Now take a medical case. It is said that Down syndrome is a genetic disorder caused by the presence of all or part of a third copy of chromosome 21. But is this the right way to phrase it? As long as a person has the extra chromosome, they will be diagnosed with Down syndrome. If Down syndrome is then defined as the condition of having the third copy of chromosome 21, then, of course, there will be a perfect regularity between A and B. But the reason why we have the situation that whenever A then B, is that A is defined as B. In that case, A = B. This does not mean that there is no causality going on here. The causal relationship would then be between the extra chromosome and the expression of the condition, which vary in degree from individual to individual. The symptoms of Down syndrome are then caused by the extra chromosome, and will be manifested in different ways in different individuals. Whether someone has the syndrome will correlate perfectly with whether they have the extra chromosome, without any individual variations. This suggests that it is an identity relation, not a causal one.
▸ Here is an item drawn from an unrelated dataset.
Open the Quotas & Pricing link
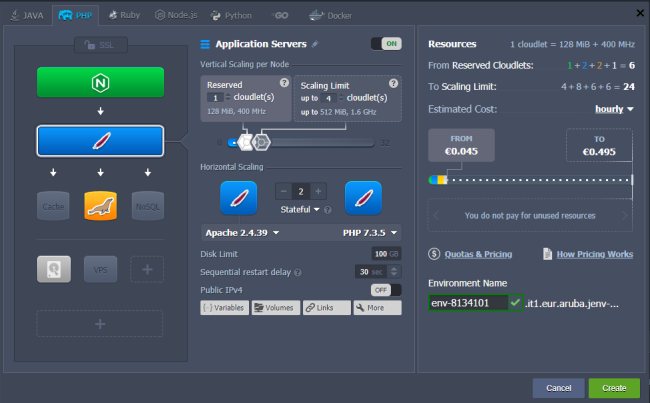The width and height of the screenshot is (650, 403). point(472,254)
Perfect regularities, on the dispositionalist perspective, could be produced by other types of truths than causal ones, such as classification (all humans are mammals), stipulation (all electrons are negatively charged), identity (bachelors are unmarried men) or essence (humans are mortal). In contrast to these types of claims that have the categorical form ‘All As are Bs’, causal claims are about what happens under certain conditions. A causal claim is therefore a hypothetical or conditional matter: ‘If we do x to y, would z follow?’. To say that ‘All As are Bs’ is to make a statement about how to categorise A and B with respect to one another. In contrast, when we ask whether A is a cause of B, we want to know whether and to what degree A is able to bring about B or at least contribute to the production of B.
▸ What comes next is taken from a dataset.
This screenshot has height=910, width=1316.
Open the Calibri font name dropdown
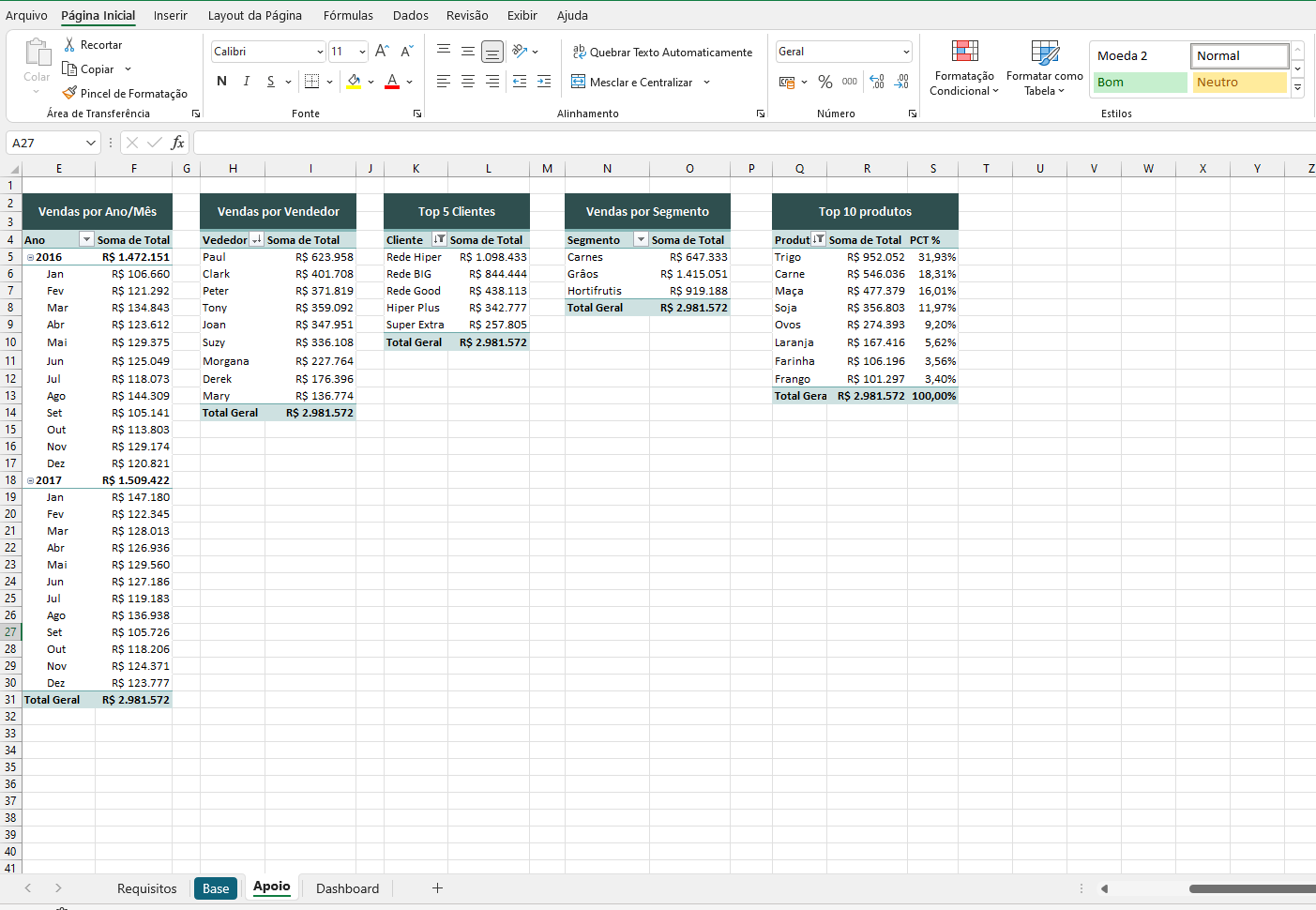320,52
Note, however, that if A is indeed a cause of B, a dispositionalist should not expect that all instances of A will actually and successfully produce B. Causes, as dispositions, are irreducibly tendential. There is never more than a tendency of A to produce B. As discussed in Chap. 2, a dispositional tendency can be stronger or weaker. Someone can be more or less vulnerable, more or less violent and more or less allergic to peanuts, for instance. We also saw that dispositional tendencies give rise to individual propensities, rather than statistical frequencies (see Rocca, Chap. 3, this book). The degree of tendency does not determine how often a disposition will manifest, but only how strong the intrinsic disposition is in this individual situation. For instance, if we want to know how fertile someone is, one should do a sperm count rather than counting the number of offspring. The higher the sperm count, the stronger the disposition of fertility. It does not follow from the strong fertility that one will eventually have a lot of children. It also does not mean that other people with the same sperm count will have many children.
We see, then, that a dispositionalist should not expect perfect regularity of cause and effect. Instead, a dispositionalist should be sceptical if there is a perfect correlation that is insensitive to contextual change. Could it be a case of identity, classification or essence instead? Or have we already stipulated some ideal conditions or idealised model under which the cause would always produce the effect? Either way, we cannot expect that causality will manifest itself in perfect correlation in a real-life situation such as what we encounter in the clinic. The only way we can expect that the same cause will always produce the same effect, is by stipulating some average, normal or ideal patient with average, normal or ideal responses. In the clinic, however, such encounters are rare.